PAPA—25 FEBRUARY 1939

 

Aboard the Queen Mary
25 February 1939

My dearest daughter Hannah,

You are thirteen. You may have thought in the surprise and sorrow of your Mama’s death that I had forgotten. I had not. The thirteenth birthday has meant a great deal to Mama’s family and mine, which, as you know—if only in a vague sense of felt dinner-table conversations and whispered jokes—are the same family.

It is an ancient principle among the Jews to honor their own at this birthday, which in former times signaled the legal and religious beginning of adulthood and responsibility. Our family has been short on religion, but long on tradition. And in our family, no story has carried on the tradition as strongly as the Esau Letter.

It is a letter, a history, a deathbed testament written by our ancestor, Eliyahu ben Moshe Halevy, to his only son, Eliphaz, 433 years ago.

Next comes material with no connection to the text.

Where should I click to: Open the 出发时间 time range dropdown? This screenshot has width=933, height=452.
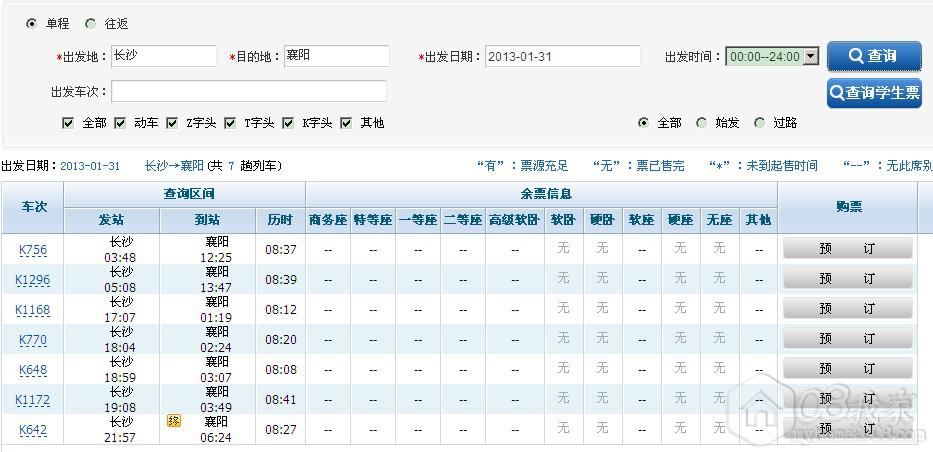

To your Mama, this letter was the sun, the moon, and the stars. To me? Ah, Hanni. Perhaps it is only a father who sees more history in his daughter’s eyes than in a few scraps of paper.

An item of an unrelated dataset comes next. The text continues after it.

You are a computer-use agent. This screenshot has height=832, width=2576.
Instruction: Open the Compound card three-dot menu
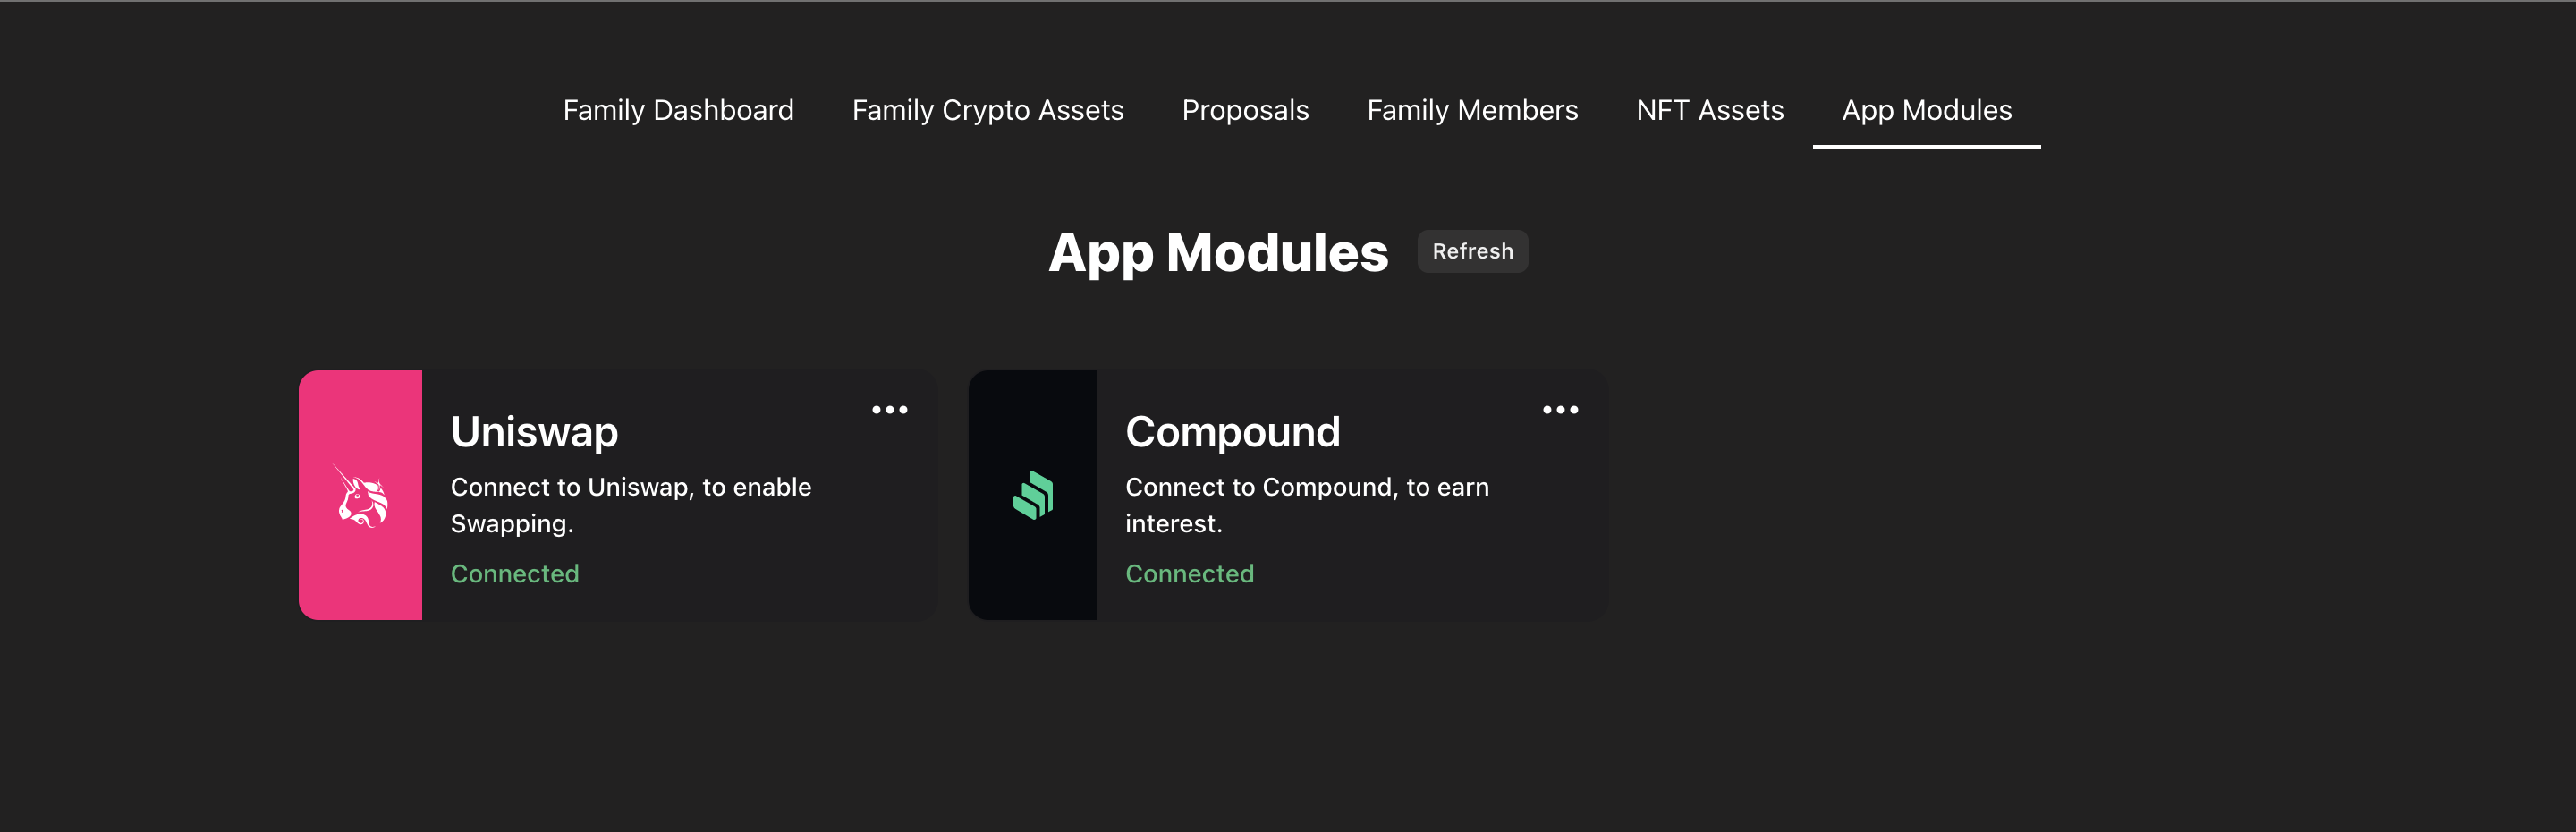(1560, 410)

You and I are embarking today on an adventure back to the dark continent from whence our ancestors sailed hundreds of years ago. It may strike you as odd that we return while our people are fleeing in ever-increasing numbers. “Our survival is in our motion,” Esau writes in his letter. Some read that to mean flight. I read it otherwise, but then, I am a travel agent. Perhaps your eyes will find a third reading that will guide you through the uncertain days ahead.